Artificially Generated Training Data-sets for Supervised Machine Learning Techniques in Magnetic Resonance Imaging: an Example in Myocardial Segmentation

Christos Xanthis, Kostas Haris, Dimitrios Filos, Anthony Aletras
Laboratory of Computing, Medical Informatics and Biomedical – Imaging Technologies, School of Medicine, Aristotle University of Thessaloniki


Abstract

Aims: The study aimed to encounter the low-availability, the poor-relativeness and the small-size of the training data-sets that prevent the further development or delay the application of Machine learning techniques in radiology. This study proposes for the first time the development of artificially generated training data-sets for supervised learning techniques through the incorporation of a realistic simulation framework in Magnetic Resonance Imaging (MRI).

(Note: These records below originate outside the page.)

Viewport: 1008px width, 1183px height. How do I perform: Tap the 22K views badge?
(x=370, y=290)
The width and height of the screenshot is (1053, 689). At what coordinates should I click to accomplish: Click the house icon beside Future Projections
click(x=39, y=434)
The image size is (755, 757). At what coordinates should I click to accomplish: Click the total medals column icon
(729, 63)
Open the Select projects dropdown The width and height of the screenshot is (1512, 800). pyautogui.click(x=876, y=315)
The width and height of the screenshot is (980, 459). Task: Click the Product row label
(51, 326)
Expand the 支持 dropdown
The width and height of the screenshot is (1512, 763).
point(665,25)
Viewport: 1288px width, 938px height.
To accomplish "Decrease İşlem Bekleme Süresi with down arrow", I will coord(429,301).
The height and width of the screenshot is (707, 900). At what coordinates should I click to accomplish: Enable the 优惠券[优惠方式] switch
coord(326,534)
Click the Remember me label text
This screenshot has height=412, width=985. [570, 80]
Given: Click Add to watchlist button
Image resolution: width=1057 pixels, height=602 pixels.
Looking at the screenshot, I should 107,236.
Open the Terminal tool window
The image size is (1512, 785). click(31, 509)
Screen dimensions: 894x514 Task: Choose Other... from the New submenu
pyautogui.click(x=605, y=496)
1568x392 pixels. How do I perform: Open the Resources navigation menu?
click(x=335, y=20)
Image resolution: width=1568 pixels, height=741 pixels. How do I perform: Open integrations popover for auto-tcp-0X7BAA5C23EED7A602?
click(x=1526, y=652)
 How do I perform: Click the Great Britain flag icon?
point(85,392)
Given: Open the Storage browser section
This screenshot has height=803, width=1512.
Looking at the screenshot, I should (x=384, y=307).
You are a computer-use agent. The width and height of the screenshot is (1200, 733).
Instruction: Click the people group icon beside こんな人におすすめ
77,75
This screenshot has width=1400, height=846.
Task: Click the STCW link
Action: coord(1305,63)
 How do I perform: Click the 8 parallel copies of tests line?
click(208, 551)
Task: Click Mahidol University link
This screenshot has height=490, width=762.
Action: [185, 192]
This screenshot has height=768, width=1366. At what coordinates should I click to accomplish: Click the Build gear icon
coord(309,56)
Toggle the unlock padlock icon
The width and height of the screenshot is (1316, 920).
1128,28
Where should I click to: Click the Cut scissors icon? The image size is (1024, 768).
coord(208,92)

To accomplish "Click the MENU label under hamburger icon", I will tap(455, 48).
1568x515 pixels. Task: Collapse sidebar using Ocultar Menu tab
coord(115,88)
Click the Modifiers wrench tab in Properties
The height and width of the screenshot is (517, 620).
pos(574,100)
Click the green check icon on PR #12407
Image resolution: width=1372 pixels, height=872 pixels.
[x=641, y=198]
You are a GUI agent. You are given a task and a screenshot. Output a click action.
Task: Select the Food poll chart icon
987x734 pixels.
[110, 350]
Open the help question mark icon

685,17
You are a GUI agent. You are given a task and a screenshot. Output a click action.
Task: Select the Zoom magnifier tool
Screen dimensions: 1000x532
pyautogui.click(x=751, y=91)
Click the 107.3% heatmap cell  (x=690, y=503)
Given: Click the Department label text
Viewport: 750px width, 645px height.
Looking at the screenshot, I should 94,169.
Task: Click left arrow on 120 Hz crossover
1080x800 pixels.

Methods: The 4D-XCAT anatomical model was utilized as the main computer model whereas the coreMRI simulation platform (www.coremri.org) was utilized for the generation of artificial MR images. The 4D-XCAT model was modified to be incorporated into coreMRI but also to be adapted to MR applications. 91 artificial end-diastolic, short-axis, cardiac MR images were generated in coreMRI and the corresponding maps of the myocardium of the left-ventricle (LV) were extracted from the 4D-XCAT model. The artificial data-set was further augmented by geometric transformations and by adding synthetic white noise (546 images in total). A fully convolutional network (FCN) (Tran, 2016) for LV segmentation was utilized. The performance of the FCN was evaluated on true cardiac MR data that were acquired from one healthy volunteer using a similar MR protocol. The number of training epochs used was 20 and the evaluation metrics used were accuracy and Dice index.

Results: The application of the FCN (trained on the simulated data-set) on the cardiac MR data of the healthy volunteer presented an accuracy of 0.96 and a DICE index of 0.83 for the prediction of epicardium and an accuracy of 0.99 and a DICE index of 0.90 for the prediction of endocardium.

Conclusion: This study presented an alternative solution to the limitations encountered today in collecting training data-sets in MR. The proposed solution is performed without the use of a true MRI scanner, without scanning patients and without having personnel.